The regularity of payments appears strongly related[16] to the likelihood of fathers maintaining frequent contact with their children. The impact of this relationship remains important even after taking into account the type of custody and child support arrangements, the type of union, the level of tension between parents, and the time elapsed since separation.[17]
RELATIONSHIP BETWEEN FAMILY TYPE AND CHILD POVERTY
According to the recent Statistics Canada report Women in Canada, 2000, lone-parent families headed by women have the highest incidence of low income. Based on 1997 data, 56 percent of these families fell below the low-income cut-offs. The situation has remained virtually unchanged since 1980, when the rate was 57 percent. [18]

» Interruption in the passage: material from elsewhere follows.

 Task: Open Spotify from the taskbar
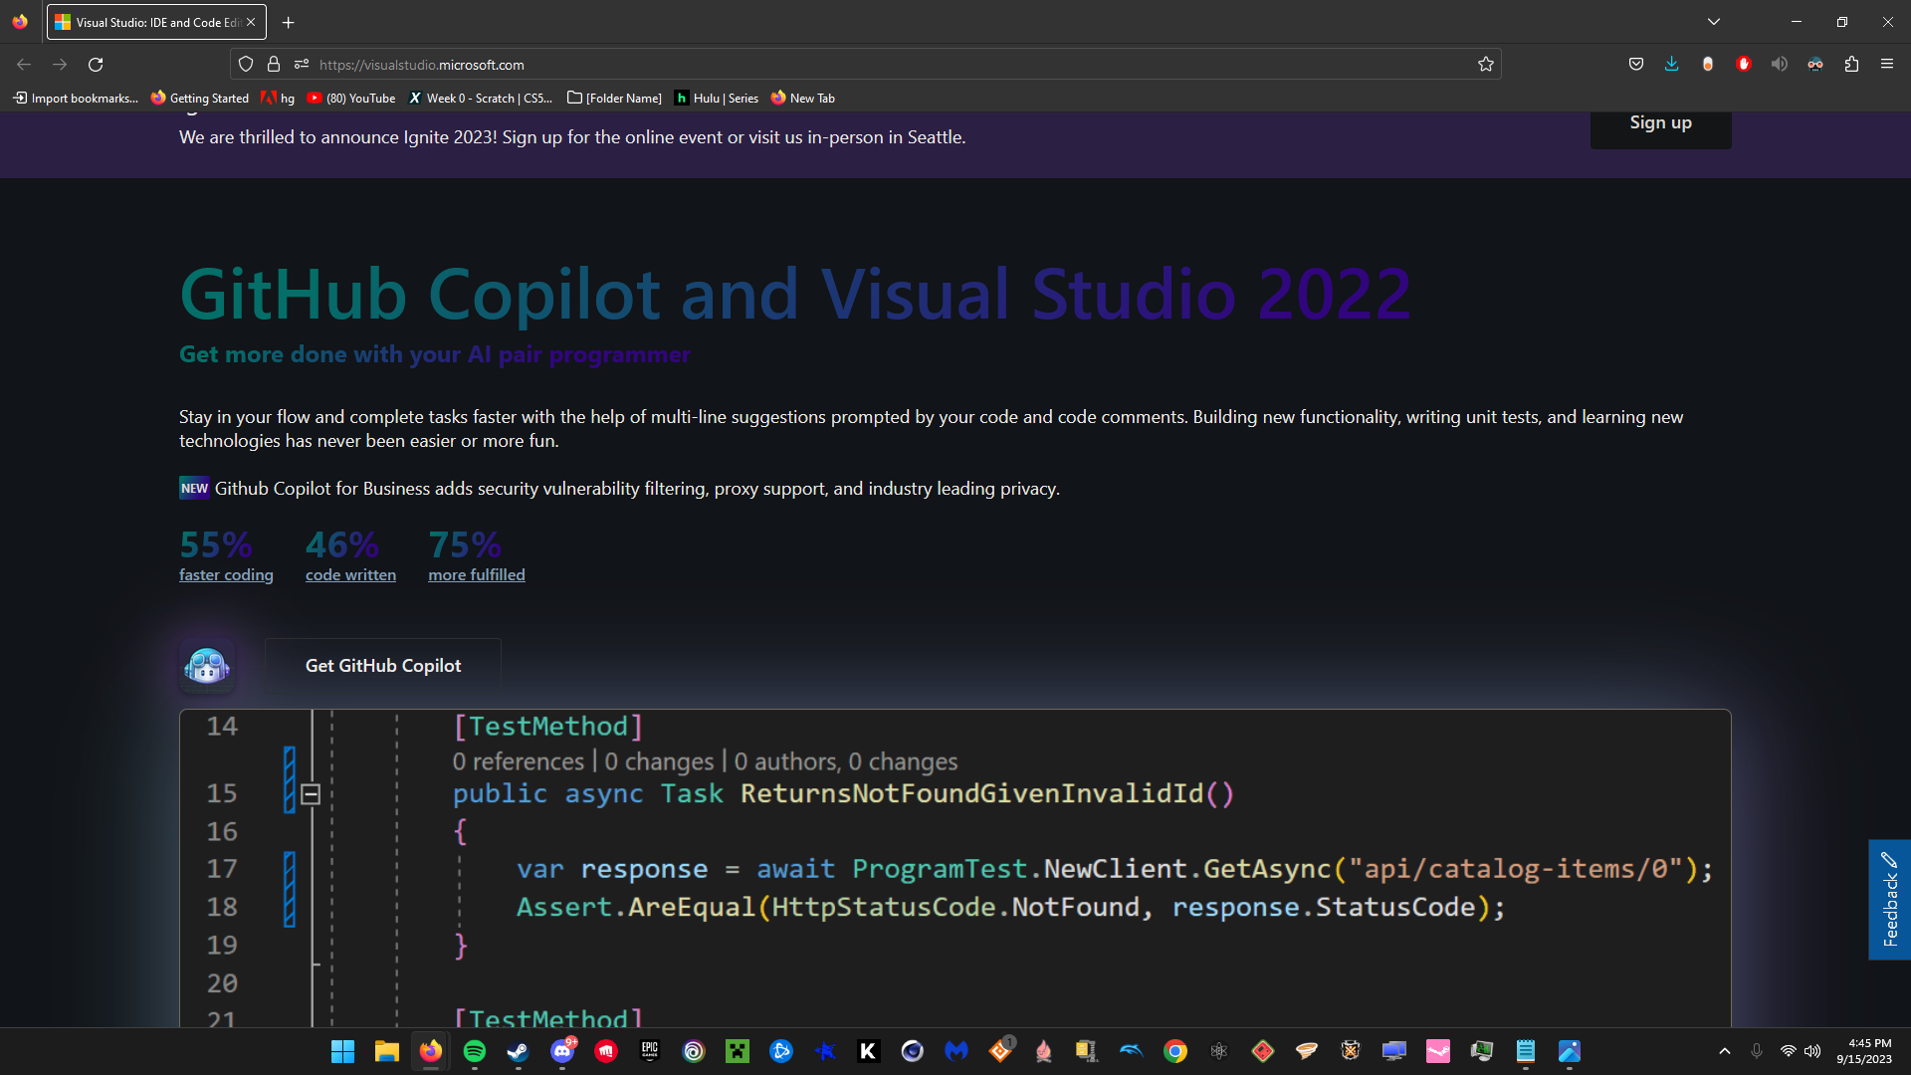pyautogui.click(x=475, y=1051)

Statistics Canada's low-income cut-offs are used to classify families and unattached individuals into "low income" and "other" groups. Families or individuals are classified as "low income" if they spend, on average, at least 20 percentage points more of their pre-tax income than the Canadian average on food, shelter, and clothing. Using 1992 as the base year, families and individuals with incomes below the low-income cut-offs usually spend more than 54.7 percent of their income on these items and are considered to be in straitened circumstances. The number of people in the family and the size of the urban or rural area where the family lives are also taken into consideration.
Source: Women in Canada 2000. Ottawa: Statistics Canada, Catalogue No. 89-503-XPE, 2000, p. 140.

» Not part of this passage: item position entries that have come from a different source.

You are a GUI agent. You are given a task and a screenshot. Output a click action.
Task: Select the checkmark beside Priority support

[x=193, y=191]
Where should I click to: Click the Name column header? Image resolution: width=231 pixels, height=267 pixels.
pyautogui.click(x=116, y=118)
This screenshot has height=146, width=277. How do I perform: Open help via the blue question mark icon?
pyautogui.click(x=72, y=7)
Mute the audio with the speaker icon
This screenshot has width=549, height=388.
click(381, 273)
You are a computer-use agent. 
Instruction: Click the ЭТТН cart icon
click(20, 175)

Lone-parent families headed by women also account for a disproportionate share of all children living in low-income situations. Although only 13.4 percent of all children aged 18 and younger who were living at home in 1997 belonged to lone-parent families headed by women, these families accounted for over 40 percent of all children in the low-income category.[19]
RELATIONSHIP BETWEEN SOCIAL ASSISTANCE AND CHILD SUPPORT
To better understand how getting child support payments affects low-income recipients, the Department of Justice reviewed the way child support influences the amounts of income-tested benefits such as social assistance, health services, housing subsidies, child care subsidies, access to legal aid, and government cash transfers. The Department did this in each jurisdiction.[20]

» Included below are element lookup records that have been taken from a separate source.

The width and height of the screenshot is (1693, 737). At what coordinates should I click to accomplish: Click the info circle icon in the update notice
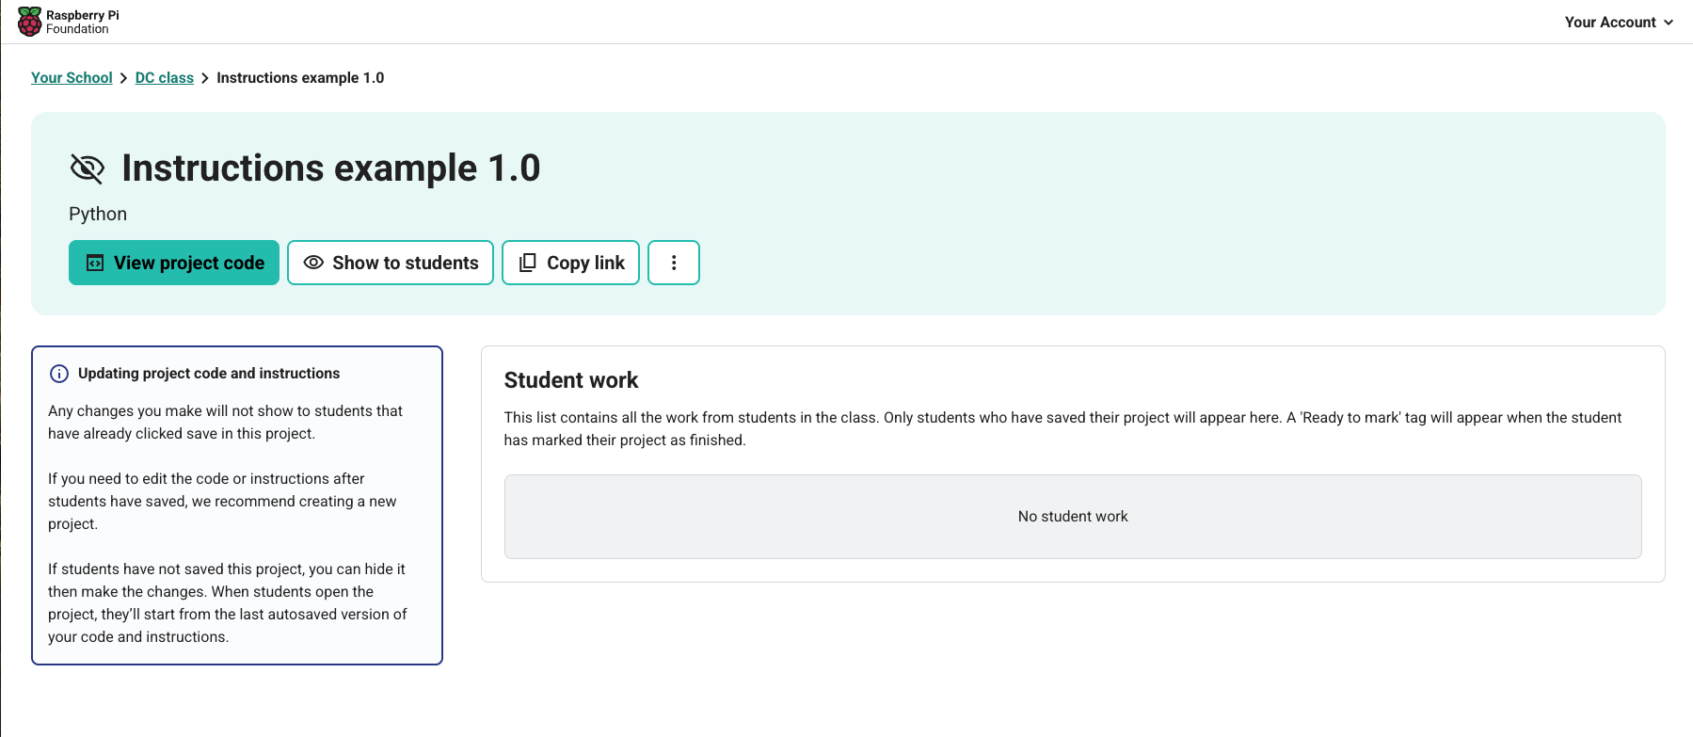coord(59,373)
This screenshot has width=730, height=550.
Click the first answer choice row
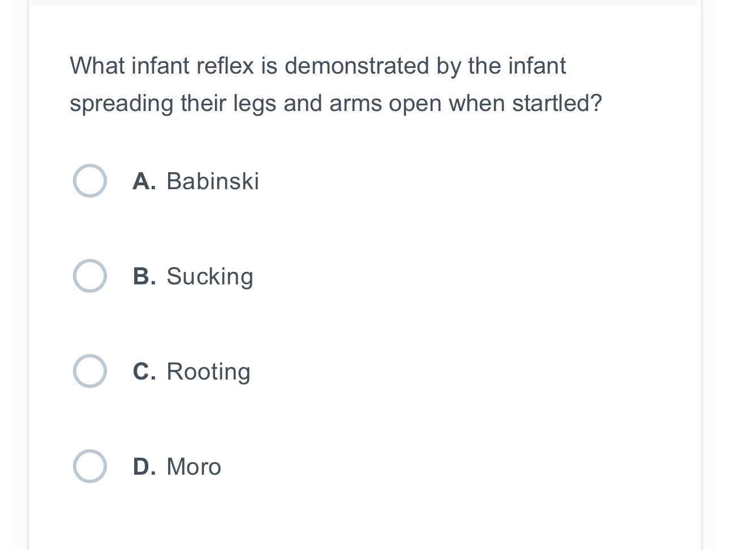pyautogui.click(x=170, y=181)
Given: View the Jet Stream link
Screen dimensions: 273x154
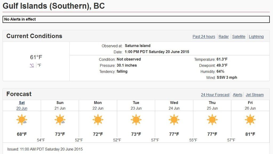Looking at the screenshot, I should pos(255,95).
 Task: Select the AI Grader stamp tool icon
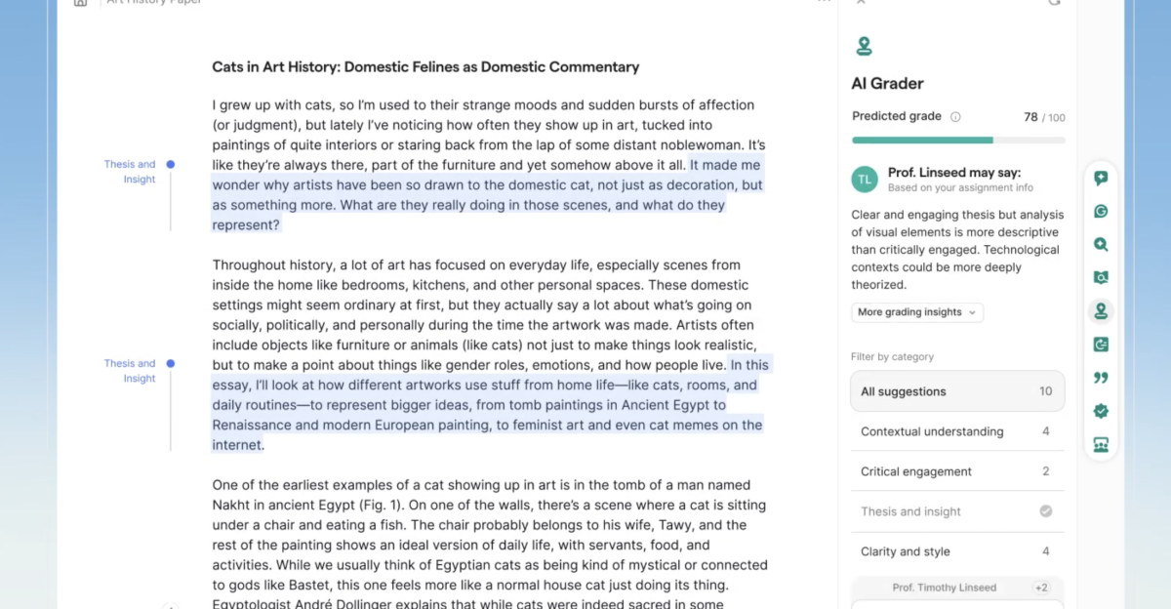tap(1101, 310)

Generally, social assistance ministries treat child support received as income, and deduct the full amount from the benefits delivered by the provincial or territorial government. Saskatchewan, British Columbia, and Yukon exempt the first $100, as does Quebec if the child is under the age of five.
Child support is considered income when calculating the parent's co-payment for health services, housing subsidies, child care subsidies and access to legal aid for civil purposes. The benefits that provinces and territories provide vary greatly.
Government cash transfers, the most notable being the National Child Benefit, generally use the family's net income to calculate the amount delivered by federal, provincial, and territorial governments. Non-taxable child support is not considered in the family's net income.
EFFECT OF CHANGING FAMILY SITUATIONS ON CHILDREN
Studies on the effects of separation and divorce on children have found that while most children come through the changes to their family fairly well, some are harmed by the experience, even well into adulthood.
Of all the things that can affect children, such as troubled relationships with their parents and economic disadvantage, parental conflict —before, during and after separation and divorce—has the most noticeable impact.[21] Children who grow up surrounded by conflict between their parents are often poor achievers at school and have behavioural and psychological problems and reduced social skills.[22]